Carregam vidas cujas histórias colecionam fracassos em relacionamentos afetivos e sociais. Nas gavetas, não há lembranças, nem fotos, nem sequer aquele brinquedo da infância. Não guardam em suas caixas os papeis de bala, os ingressos daquele primeiro show a dois, a rolha do vinho tomado na data comemorativa, tampouco as roupinhas do batizado.
Não, não estamos mais ensinando nossos descendentes a fazer sua história, que dura menos de cem anos, de forma anônima.
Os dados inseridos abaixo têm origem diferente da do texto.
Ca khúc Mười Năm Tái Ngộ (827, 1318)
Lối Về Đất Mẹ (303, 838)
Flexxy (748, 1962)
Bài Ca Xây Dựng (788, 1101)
Não damos mais valor algum àquele móvel de madeira maciça que foi da nossa avó.
Hoje em dia, “tornou-se bonito ser feio”. O que vale é gritar para alimentar o ego, seja em discurso raso e agressivo, em selfie carregado de filtros, ou em carreiras profissionais belíssimas que tentam esconder os buracos do nosso fracasso como gente.
E, lá no final, quem irá estar ao seu lado? Quem ouvirá sua lucidez ou seus devaneios senis? Quem estará ao seu lado para se lembrar dos momentos passados? Quem ouvirá cem vezes a mesma história? Quem você conheceu? Quem você amou? Quem te ama?
A vida começa e termina na família; se você não tem uma, construa-a e caminhe com ela até o fim.